Task item:
From the listing below, extract every line containing "Identify".

Listed records:
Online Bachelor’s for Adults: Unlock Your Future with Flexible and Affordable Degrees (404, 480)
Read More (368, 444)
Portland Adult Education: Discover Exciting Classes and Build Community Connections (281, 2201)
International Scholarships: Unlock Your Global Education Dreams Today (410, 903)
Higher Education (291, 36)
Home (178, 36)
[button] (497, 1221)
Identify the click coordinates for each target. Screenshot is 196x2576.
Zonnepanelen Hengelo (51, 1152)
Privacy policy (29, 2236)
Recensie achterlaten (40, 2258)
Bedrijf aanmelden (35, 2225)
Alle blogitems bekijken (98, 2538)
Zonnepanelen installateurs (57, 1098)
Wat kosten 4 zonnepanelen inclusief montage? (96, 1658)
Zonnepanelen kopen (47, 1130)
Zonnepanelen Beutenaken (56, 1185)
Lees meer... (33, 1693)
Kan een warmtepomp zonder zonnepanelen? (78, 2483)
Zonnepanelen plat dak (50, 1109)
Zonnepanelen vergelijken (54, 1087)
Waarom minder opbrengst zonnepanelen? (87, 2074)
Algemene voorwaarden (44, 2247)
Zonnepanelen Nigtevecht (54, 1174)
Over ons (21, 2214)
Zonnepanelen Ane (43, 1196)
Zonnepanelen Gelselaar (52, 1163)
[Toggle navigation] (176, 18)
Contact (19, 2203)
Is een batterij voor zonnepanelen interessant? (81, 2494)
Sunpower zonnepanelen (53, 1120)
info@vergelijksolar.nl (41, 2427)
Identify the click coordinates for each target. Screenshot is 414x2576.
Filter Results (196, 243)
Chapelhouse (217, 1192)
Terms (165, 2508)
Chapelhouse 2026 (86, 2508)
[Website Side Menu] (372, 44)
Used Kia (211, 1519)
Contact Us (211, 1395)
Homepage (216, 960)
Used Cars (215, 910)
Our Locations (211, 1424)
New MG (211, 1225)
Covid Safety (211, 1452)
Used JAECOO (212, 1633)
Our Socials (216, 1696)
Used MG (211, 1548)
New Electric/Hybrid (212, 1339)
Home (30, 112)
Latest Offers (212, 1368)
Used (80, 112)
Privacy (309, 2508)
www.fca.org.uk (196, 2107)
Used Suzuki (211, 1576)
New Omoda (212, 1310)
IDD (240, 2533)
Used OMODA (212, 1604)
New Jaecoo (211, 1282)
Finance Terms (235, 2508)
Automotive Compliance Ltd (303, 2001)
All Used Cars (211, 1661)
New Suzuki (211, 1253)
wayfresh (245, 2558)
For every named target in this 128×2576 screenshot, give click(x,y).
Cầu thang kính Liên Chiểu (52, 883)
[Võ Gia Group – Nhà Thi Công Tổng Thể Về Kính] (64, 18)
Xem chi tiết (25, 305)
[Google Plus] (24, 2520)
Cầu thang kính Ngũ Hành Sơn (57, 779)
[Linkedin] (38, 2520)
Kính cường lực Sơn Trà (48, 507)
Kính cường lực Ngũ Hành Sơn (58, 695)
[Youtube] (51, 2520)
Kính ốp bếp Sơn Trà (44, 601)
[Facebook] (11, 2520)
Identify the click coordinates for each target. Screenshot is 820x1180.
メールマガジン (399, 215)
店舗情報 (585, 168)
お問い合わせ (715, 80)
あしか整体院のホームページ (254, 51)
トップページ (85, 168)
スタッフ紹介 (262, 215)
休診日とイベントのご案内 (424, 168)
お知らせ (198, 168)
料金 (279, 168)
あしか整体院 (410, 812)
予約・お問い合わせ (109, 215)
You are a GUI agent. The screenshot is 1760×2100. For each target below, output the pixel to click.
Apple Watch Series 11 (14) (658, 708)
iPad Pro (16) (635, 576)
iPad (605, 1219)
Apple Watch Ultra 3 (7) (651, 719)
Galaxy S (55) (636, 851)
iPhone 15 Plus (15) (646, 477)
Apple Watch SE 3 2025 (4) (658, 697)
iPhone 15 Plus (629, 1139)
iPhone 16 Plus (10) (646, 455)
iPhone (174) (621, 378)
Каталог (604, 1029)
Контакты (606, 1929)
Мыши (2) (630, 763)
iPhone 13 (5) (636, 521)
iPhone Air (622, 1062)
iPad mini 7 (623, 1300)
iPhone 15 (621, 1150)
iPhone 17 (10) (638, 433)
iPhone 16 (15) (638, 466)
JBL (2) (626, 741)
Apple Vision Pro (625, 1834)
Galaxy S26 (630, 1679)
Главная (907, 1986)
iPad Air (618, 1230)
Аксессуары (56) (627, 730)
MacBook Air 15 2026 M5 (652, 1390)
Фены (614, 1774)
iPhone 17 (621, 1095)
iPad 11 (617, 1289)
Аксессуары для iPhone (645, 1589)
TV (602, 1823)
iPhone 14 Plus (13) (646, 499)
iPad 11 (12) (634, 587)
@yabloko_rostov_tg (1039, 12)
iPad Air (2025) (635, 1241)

The answer:
Identify the click coordinates for each target. Screenshot is 196x2576.
Identify the click coordinates for each target. Screenshot is 414x2576.
Identify the click coordinates for each target. Screenshot is 820x1180.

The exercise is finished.